Nell’ambito del coordinamento tecnico interregionale sulle attività di cooperazione allo sviluppo, la Regione Umbria ha presentato i progetti finanziati dal MAECI in Uganda e Malawi. In Uganda è stato illustrato il progetto “Ungende”, che vede l’Umbria capofila di un partenariato Italia-Angola con un investimento complessivo di 5 milioni di euro. Un’iniziativa che punta a rafforzare le competenze locali e a sostenere percorsi di sviluppo sostenibile. Ampio spazio è stato dedicato anche al progetto in Malawi, presentato nel panel “Partenariati territoriali e imprese: un nuovo ponte per lo sviluppo sostenibile”, promosso da AICS. Il caso del Malawi è stato illustrato come best practice di collaborazione tra Regioni, Comuni e imprese private.
Tra le esperienze più significative è emerso il contributo dell’azienda umbra TeamDev, coinvolta nel progetto “The Net – rafforzamento della governance per la prevenzione oncologica femminile e la salute della donna in Malawi”. La società supporta il monitoraggio sanitario attraverso sistemi geografici informativi, mappando fenomeni e fornendo strumenti decisionali agli enti locali. Il progetto, realizzato in partenariato dal Comune di Perugia insieme a Regione Umbria, Felcos Umbria, USL Umbria 1 e 2, istituzioni sanitarie del Malawi e diverse organizzazioni internazionali, rappresenta un esempio concreto di cooperazione multilivello.

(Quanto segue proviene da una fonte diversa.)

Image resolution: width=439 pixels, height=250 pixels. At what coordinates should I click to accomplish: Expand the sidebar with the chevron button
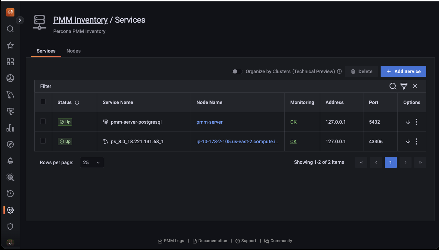click(20, 20)
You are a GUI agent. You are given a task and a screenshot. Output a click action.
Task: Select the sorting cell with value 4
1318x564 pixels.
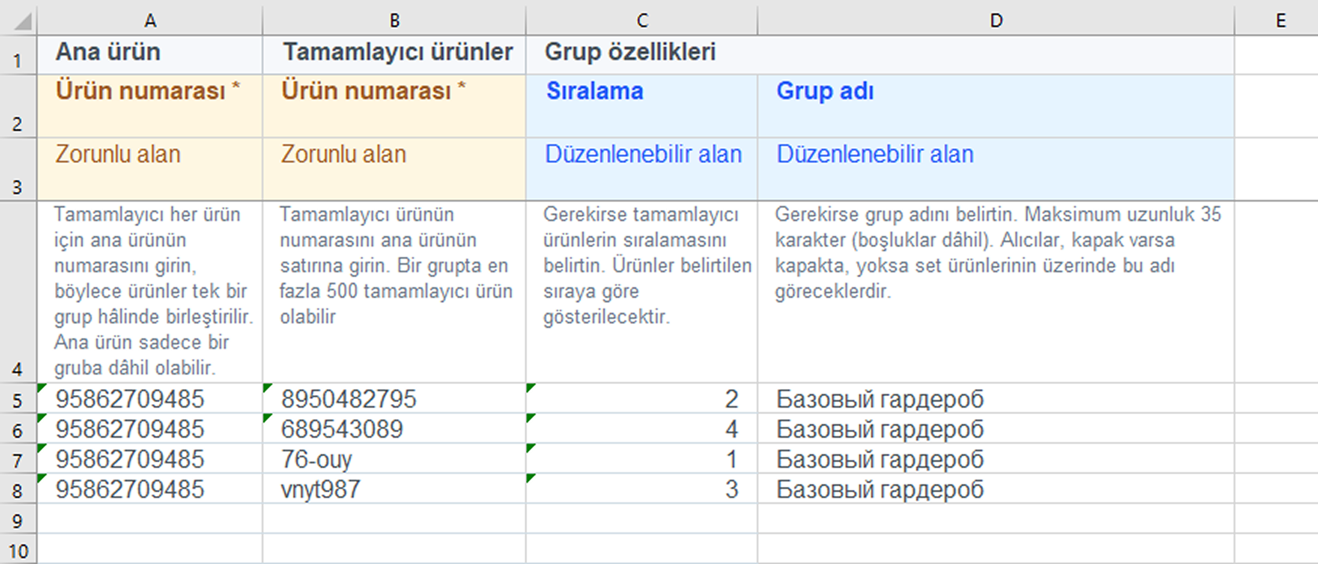pos(642,429)
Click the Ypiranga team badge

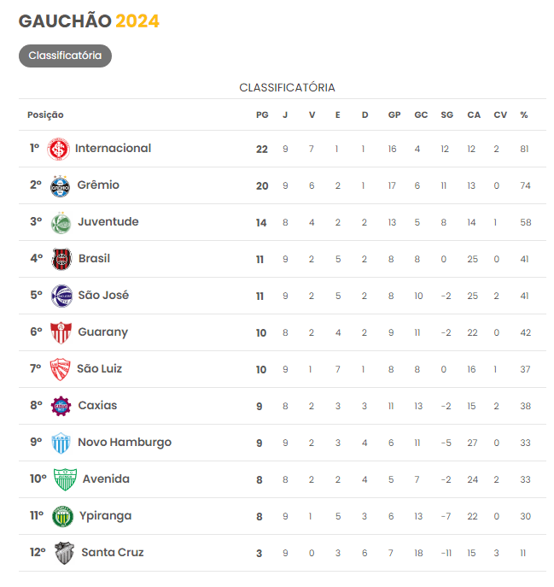(63, 516)
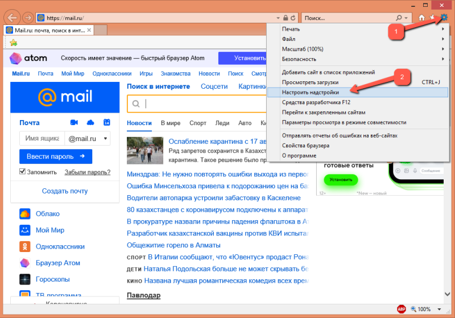Viewport: 455px width, 318px height.
Task: Click the cloud icon next to Почта
Action: 90,122
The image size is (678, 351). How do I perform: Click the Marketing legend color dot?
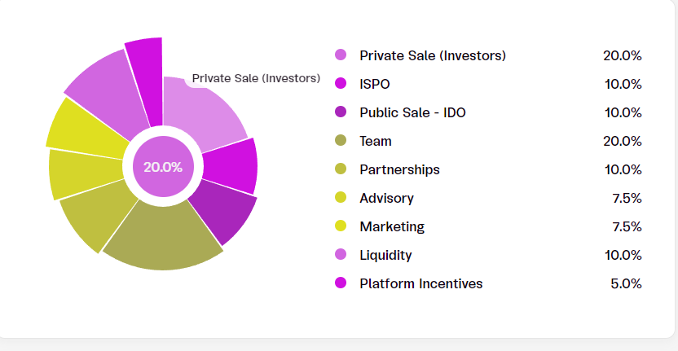pos(341,226)
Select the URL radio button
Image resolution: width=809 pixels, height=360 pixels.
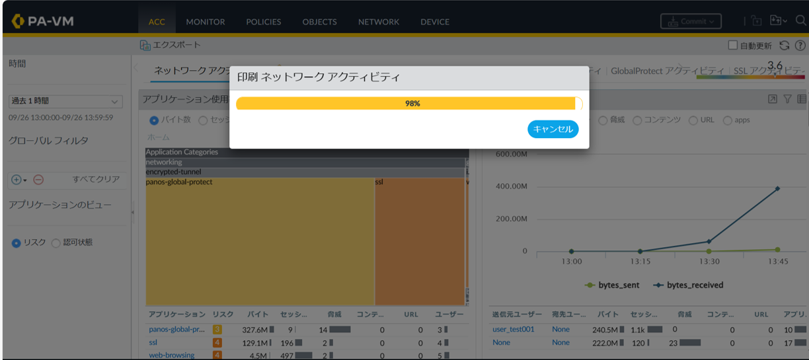click(693, 120)
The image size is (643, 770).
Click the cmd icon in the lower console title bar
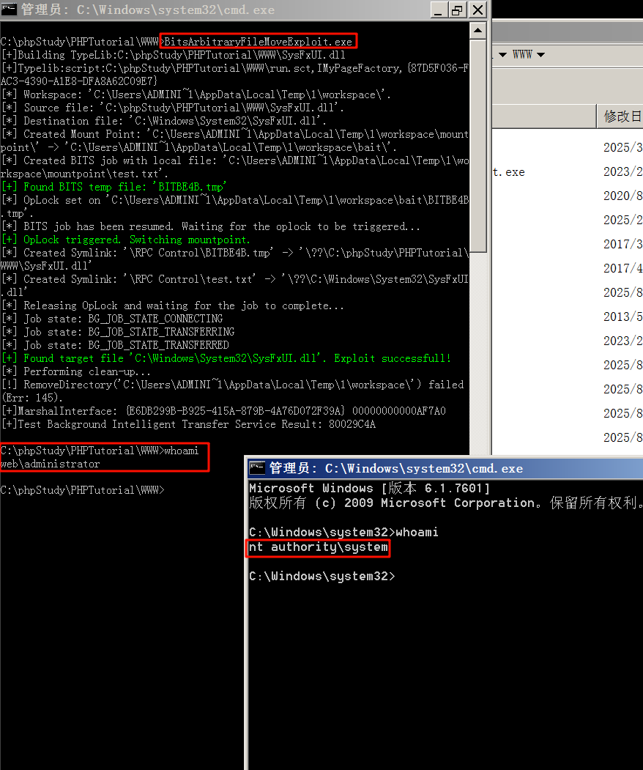(x=257, y=468)
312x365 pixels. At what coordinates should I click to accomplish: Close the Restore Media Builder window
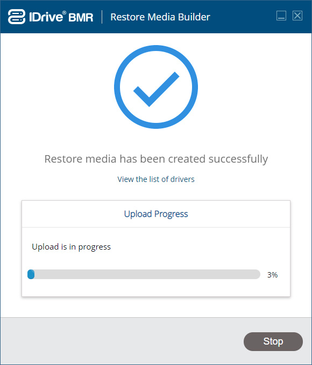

Durante la manifestazione, che si è conclusa il 15 maggio, sono proseguiti gli incontri bilaterali tra le imprese umbre e le agenzie nazionali e internazionali attive nel mondo della cooperazione. Un’occasione per rafforzare relazioni già avviate e per aprire nuove prospettive di collaborazione.
In chiusura, l’assessore Barcaioli ha ribadito l’importanza della cooperazione internazionale come strumento per affrontare le disuguaglianze globali e costruire opportunità di formazione e sviluppo. Ha ringraziato Sviluppumbria e tutte le realtà umbre presenti in fiera, sottolineando come competenze diverse possano contribuire ad aprire nuove strade di collaborazione.